Wednesday, June 13, 2012
Vision Festival: NYC North Star
Last night, I caught an extraordinary set by the Darius Jones Quartet at Vision Festival 17, which runs through Sunday at Roulette. (I very much enjoyed what I saw of the Farmers by Nature trio—with Craig Taborn, William Parker and Gerald Cleaver—and Parker's own In Order to Survive quintet, but the Jones band hit me the hardest.) The performance centered on a series of heart-rending ballads. Jones sounded as precise and openhearted as I've ever heard him. Every time I go see him, I'm struck by the care and gravity he puts into each phrase; even if the passage is a delicate one, he gears up, bears down, applies enormous psychic pressure. The notes have a vocal cry—smooth, yet with rasp always threatening to creep in around the edges, like peppered honey—but they're sculpted and purposeful.
The same goes for Jones's suitelike compositions. By "free jazz" standards, they're compact and accessible; they have movement and narrative drive. (The episodic, busy-to-sparse "You Have Me Seeing Red" and the tender "The Enjoli Moon" are two that stuck in my head.) When they work up to a screaming peak, that peak is earned, contextualized. The rest of the band—pianist Matt Mitchell, bassist Trevor Dunn and drummer Ches Smith—sounded really alert and attuned, but each time Jones entered, I felt a different kind of grip on my brain and heart. He's entered a new phase of maturity with this project. Its emotional spectrum is total. (Hear for yourself on Book of Mæ'bul (Another Kind of Sunrise), out now on Aum Fidelity, which celebrated its 15th anniversary at last night's Vision gig.)

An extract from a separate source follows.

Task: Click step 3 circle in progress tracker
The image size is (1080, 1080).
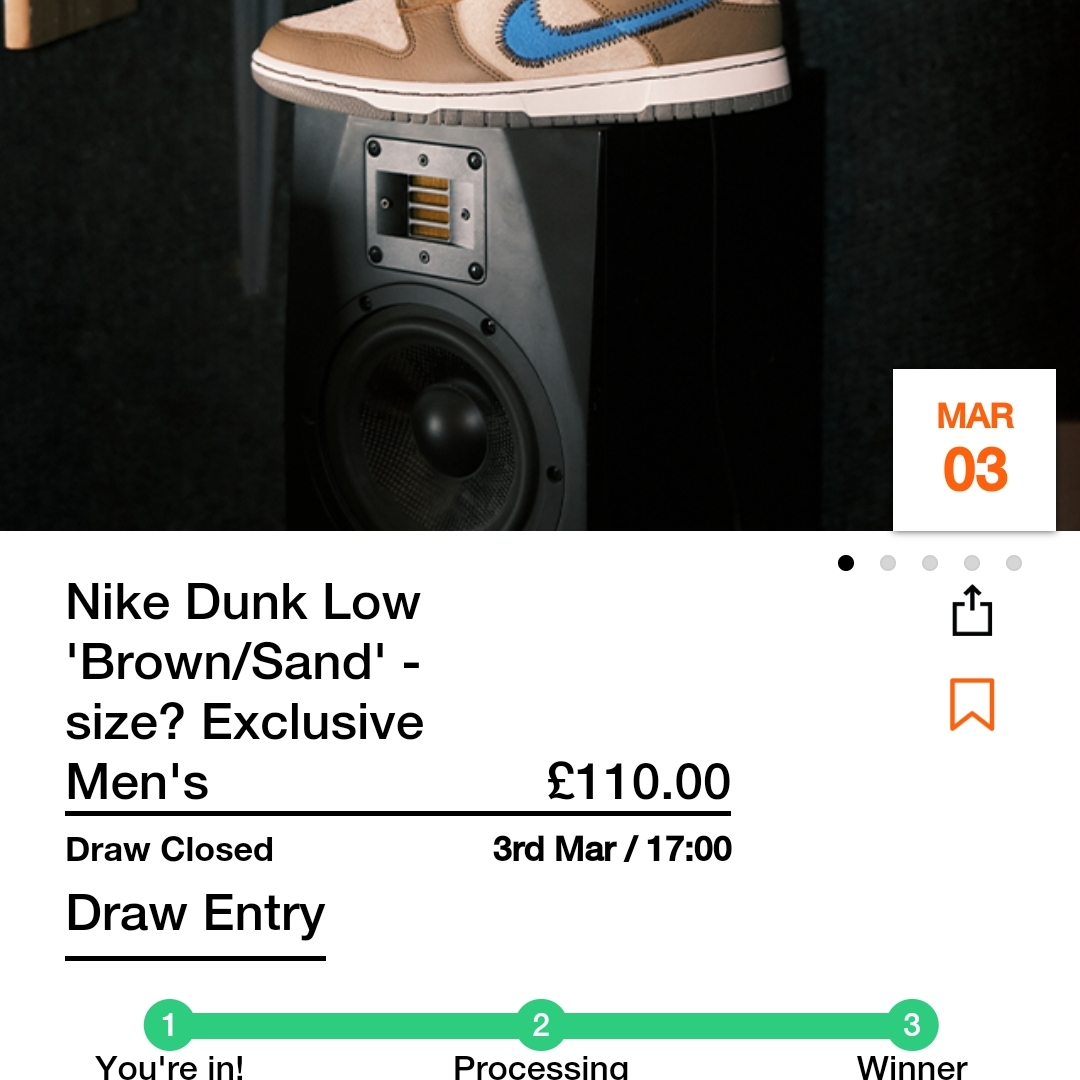Action: [x=912, y=1025]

As I listened I thought about my history with the Vision Festival, and how I might not have appreciate a set this nuanced and straightforwardly beautiful had I seen it back in 2000, when I first attended the event. (I volunteered at the fest that year, via my DJ-ing gig at WKCR, and I remember a fun afternoon spent folding programs in the company of heavy players like Alan Silva and Mat Maneri.) At that time, I had a real stake in the idea of avant-garde-ness in music. I was looking for a kind of assault, the freer, longer, more difficult and abstract—and often, louder—the better. I remember countless variations on this idea from various Vision Fests: a set by Peter Kowald's trio with drummer Gunter Sommer and a monster of a David S. Ware solo performance at a space above St. Marks Place; the 2 Days in April band with Fred Anderson, Kidd Jordan, William Parker and Hamid Drake at a cavernous venue in Soho (and a variant of that band minus Anderson, plus Henry Grimes many years later); mammoth Bill Dixon and Sam Rivers ensembles at Angel Orensanz; Peter Brötzmann in various settings at Abrons Arts Center last year.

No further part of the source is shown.